= History of cricket in India from 1960–61 to 1970 =

This article describes the history of cricket in India from the 1960–61 season until 1970.

==Events ==

One team totally dominated Indian cricket in the 1960s. As part of 15 consecutive victories in the Ranji Trophy from 1958–59 to 1972–73, Bombay won the title in all ten seasons of the period under review. Among its players were Farokh Engineer, Dilip Sardesai, Bapu Nadkarni, Ramakant Desai, Baloo Gupte, Ashok Mankad and Ajit Wadekar.

In the 1961–62 season, the Duleep Trophy was inaugurated as a zonal competition. It was named after former England cricket and Ranjitsinhji's nephew, Kumar Shri Duleepsinhji (1905–59). With Bombay in its catchment, it is not surprising that the West Zone won six of the first nine titles.

Entries for locating words and elements
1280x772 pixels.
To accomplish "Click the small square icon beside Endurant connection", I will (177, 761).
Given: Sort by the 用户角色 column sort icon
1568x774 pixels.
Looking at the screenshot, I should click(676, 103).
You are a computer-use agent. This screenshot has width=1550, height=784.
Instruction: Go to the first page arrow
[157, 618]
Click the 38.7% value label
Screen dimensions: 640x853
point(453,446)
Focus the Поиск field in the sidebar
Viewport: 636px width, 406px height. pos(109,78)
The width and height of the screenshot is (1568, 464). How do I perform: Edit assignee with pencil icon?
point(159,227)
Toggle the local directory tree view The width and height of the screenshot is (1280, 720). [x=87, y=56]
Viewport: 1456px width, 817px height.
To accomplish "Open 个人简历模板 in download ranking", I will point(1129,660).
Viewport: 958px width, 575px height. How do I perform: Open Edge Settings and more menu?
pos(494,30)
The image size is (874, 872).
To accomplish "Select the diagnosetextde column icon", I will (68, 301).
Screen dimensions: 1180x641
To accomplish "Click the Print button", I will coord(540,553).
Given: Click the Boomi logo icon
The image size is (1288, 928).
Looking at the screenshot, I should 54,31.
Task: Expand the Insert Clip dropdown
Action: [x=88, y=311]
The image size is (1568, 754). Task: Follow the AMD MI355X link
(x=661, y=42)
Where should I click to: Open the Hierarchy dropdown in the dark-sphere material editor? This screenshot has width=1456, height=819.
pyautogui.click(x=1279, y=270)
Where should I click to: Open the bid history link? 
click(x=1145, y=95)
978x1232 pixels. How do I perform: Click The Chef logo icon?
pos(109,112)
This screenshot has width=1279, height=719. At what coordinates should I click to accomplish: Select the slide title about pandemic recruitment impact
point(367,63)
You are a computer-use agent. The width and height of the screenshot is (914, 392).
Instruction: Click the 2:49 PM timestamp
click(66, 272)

• WRITTEN INSTRUCTION A: Translate the sentence "One team totally dominated Indian cricket in the 1960s." from the text on Indian cricket into Spanish.
• WRITTEN INSTRUCTION B: List every Bombay player named in the text on Indian cricket.
• WRITTEN INSTRUCTION C: Reproduce the passage of the text on Indian cricket starting with "In the 1961–62" and going on through "first nine titles.".

• FINAL RESULT A: Un equipo dominó por completo el críquet indio en la década de 1960.

• FINAL RESULT B: Farokh Engineer, Dilip Sardesai, Bapu Nadkarni, Ramakant Desai, Baloo Gupte, Ashok Mankad, Ajit Wadekar

• FINAL RESULT C:
In the 1961–62 season, the Duleep Trophy was inaugurated as a zonal competition. It was named after former England cricket and Ranjitsinhji's nephew, Kumar Shri Duleepsinhji (1905–59). With Bombay in its catchment, it is not surprising that the West Zone won six of the first nine titles.